Reproduce the data below verbatim, line by line, omitting the pictures.

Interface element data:
************

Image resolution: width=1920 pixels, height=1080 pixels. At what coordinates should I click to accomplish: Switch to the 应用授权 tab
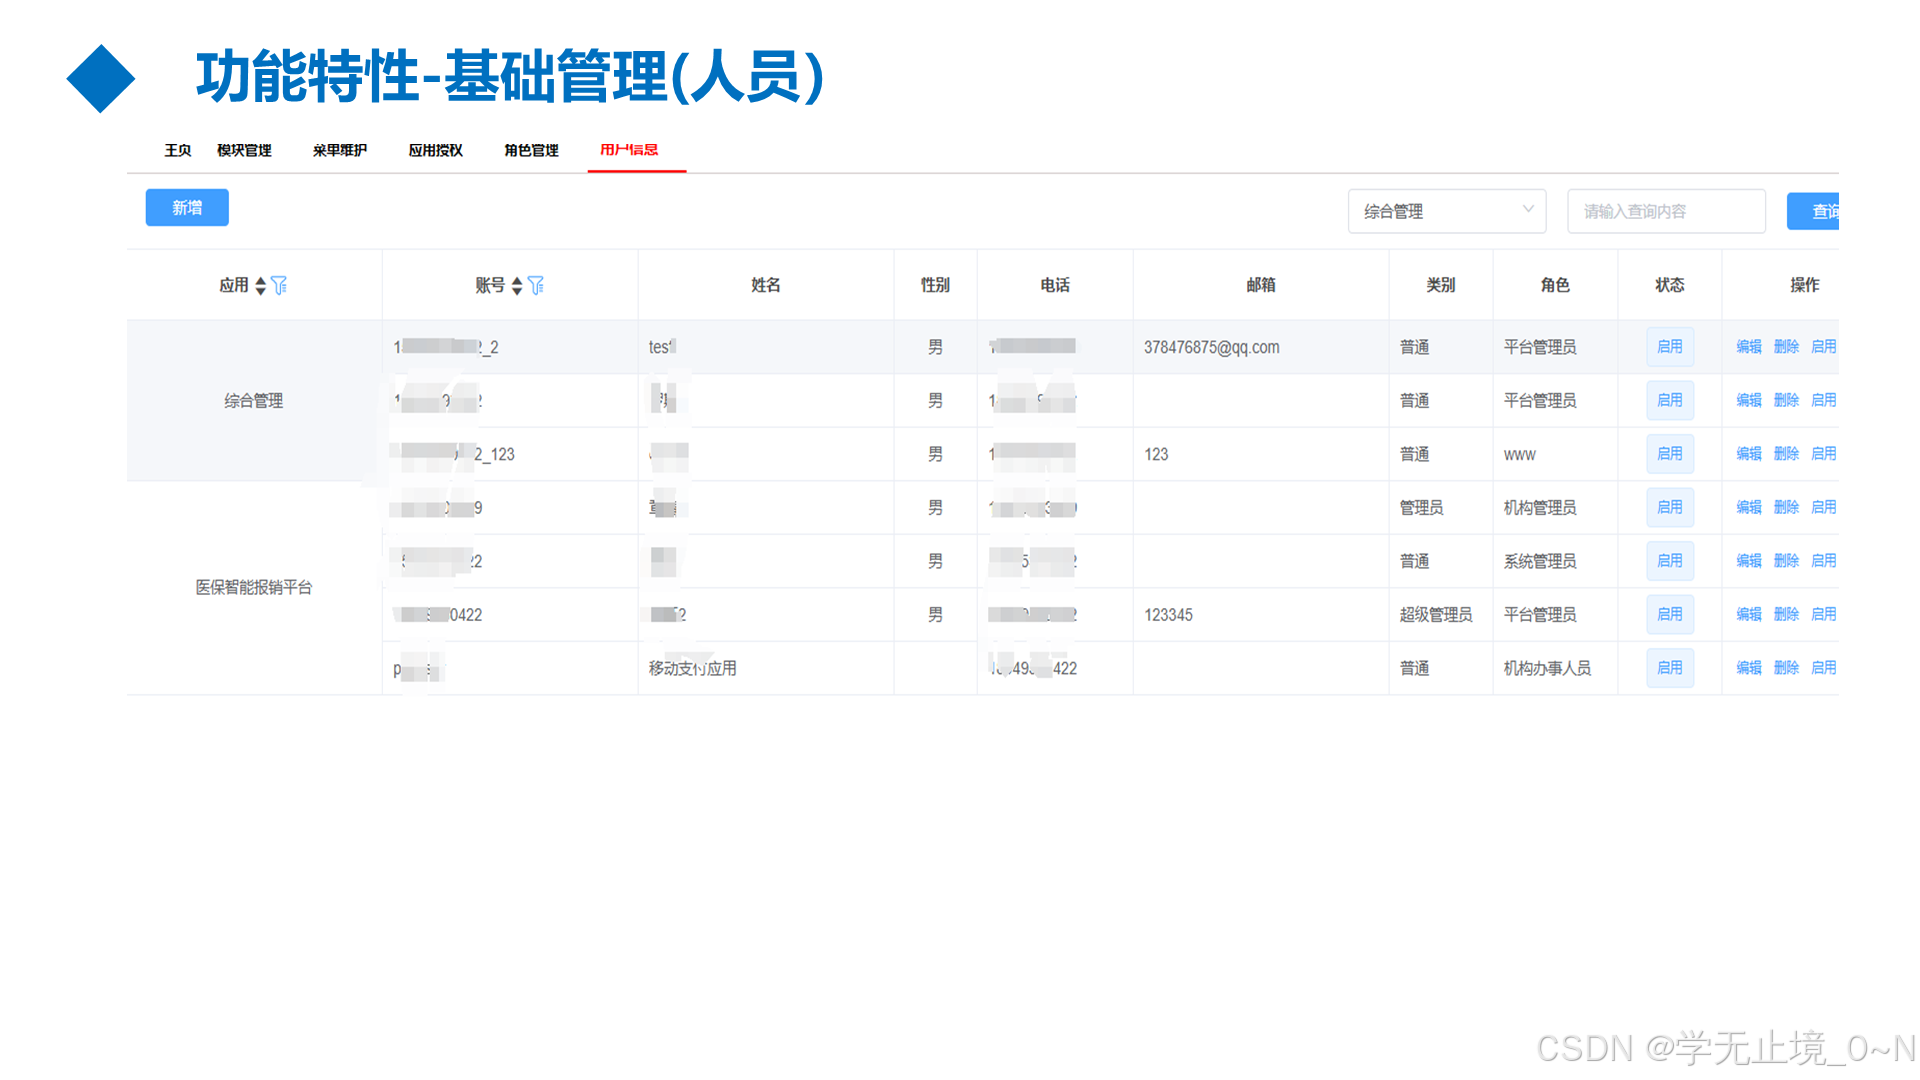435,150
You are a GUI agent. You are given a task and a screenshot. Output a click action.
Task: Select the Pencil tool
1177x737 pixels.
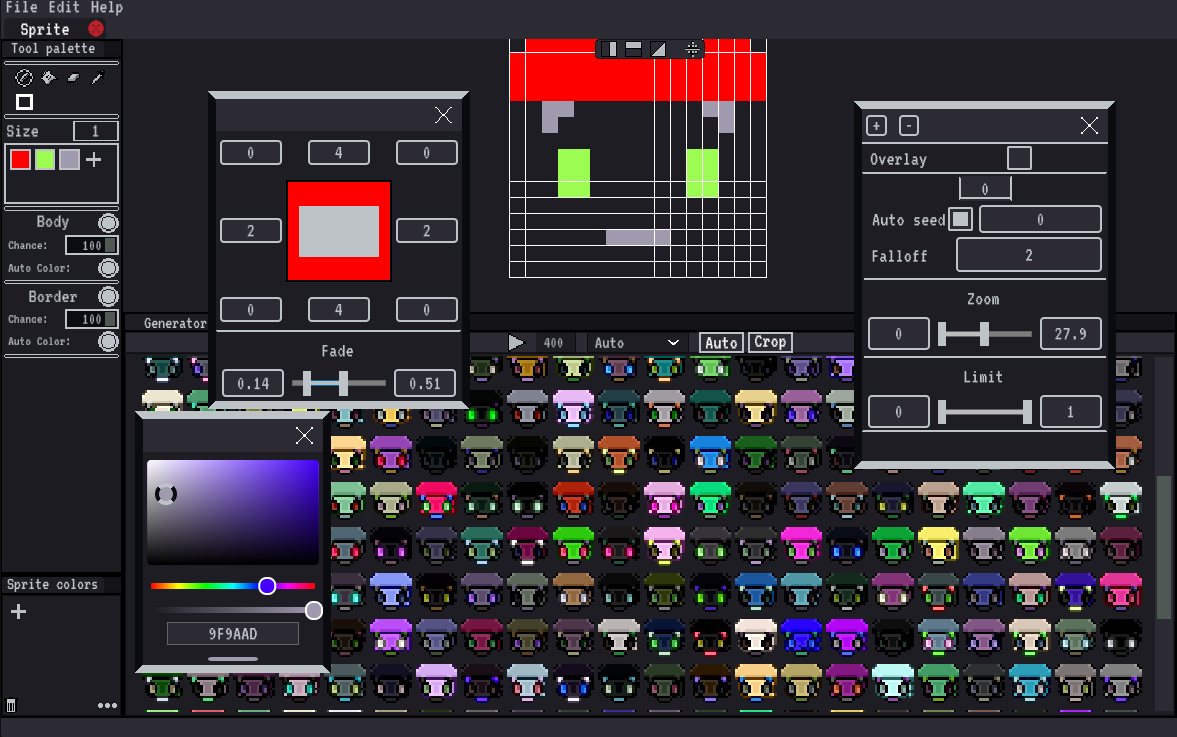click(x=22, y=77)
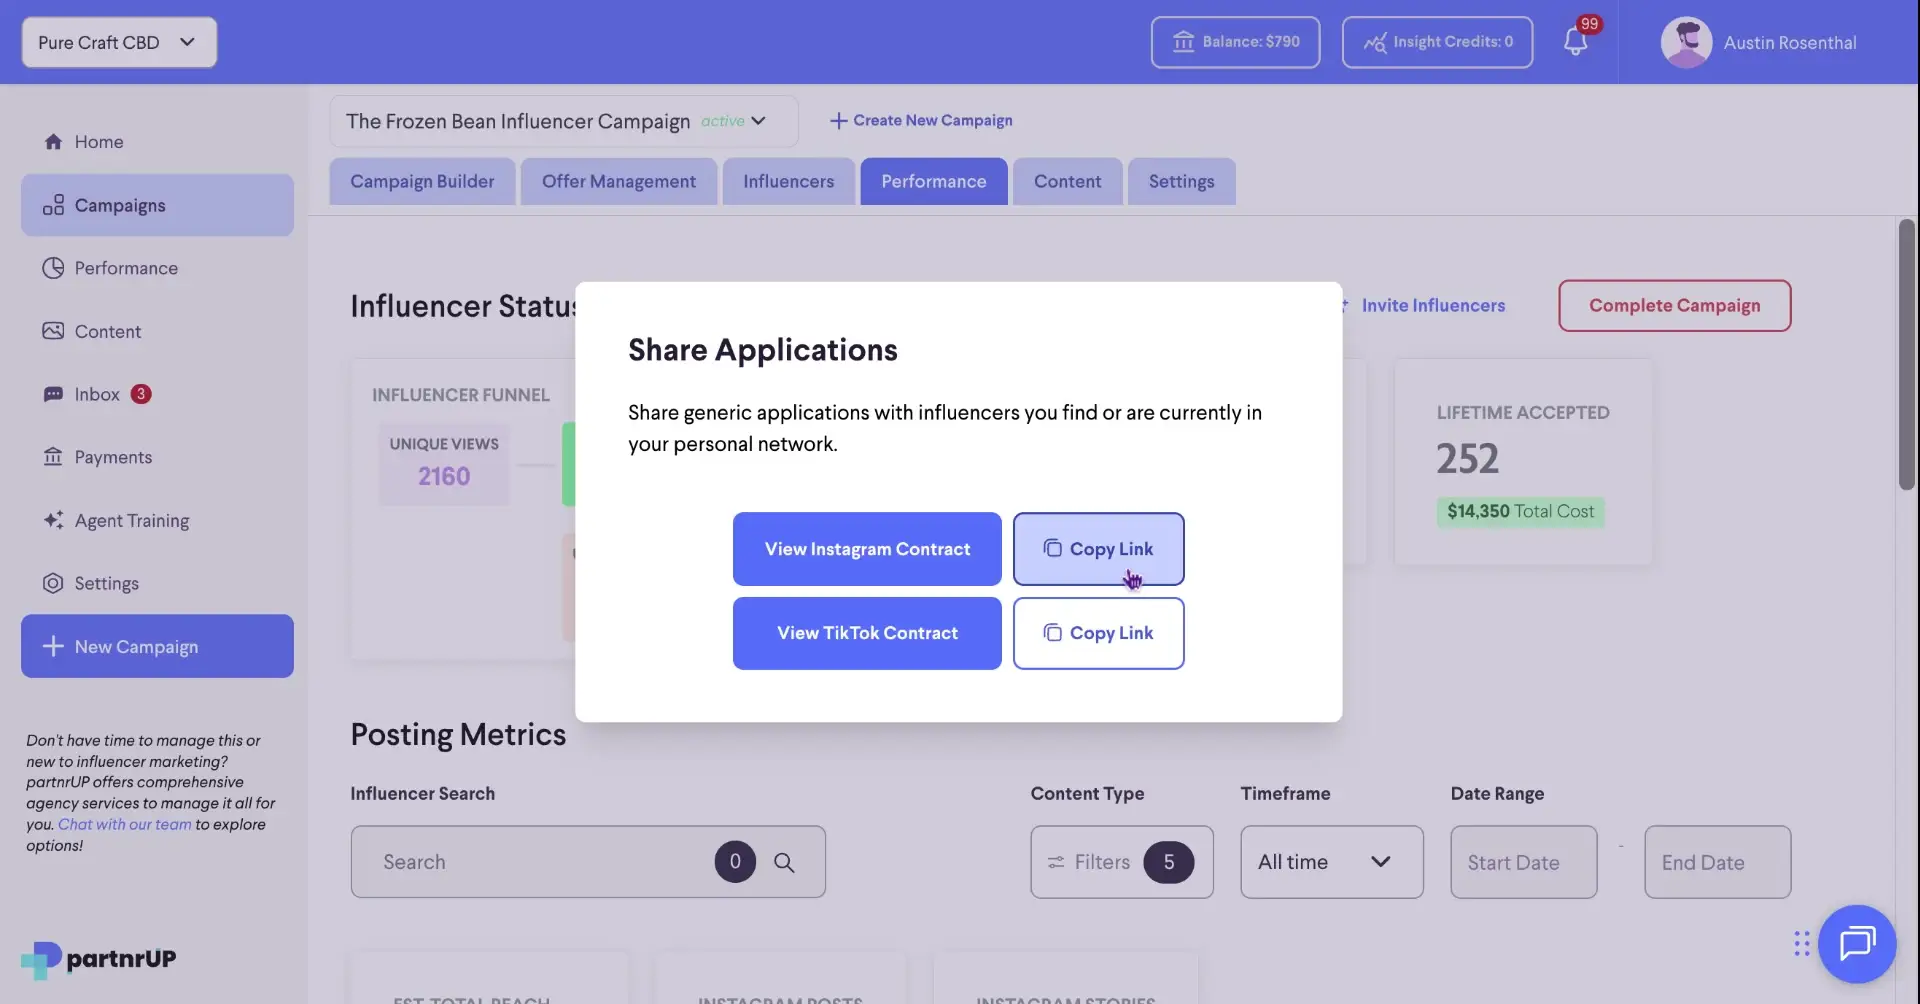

************

Problem solution →
Image resolution: width=1920 pixels, height=1080 pixels. At what coordinates should I click to accomplish: Switch to the 应用授权 tab
435,150
You are a GUI agent. You are given a task and a screenshot. Output a click action.
Task: Select the Pencil tool
1177x737 pixels.
click(x=22, y=77)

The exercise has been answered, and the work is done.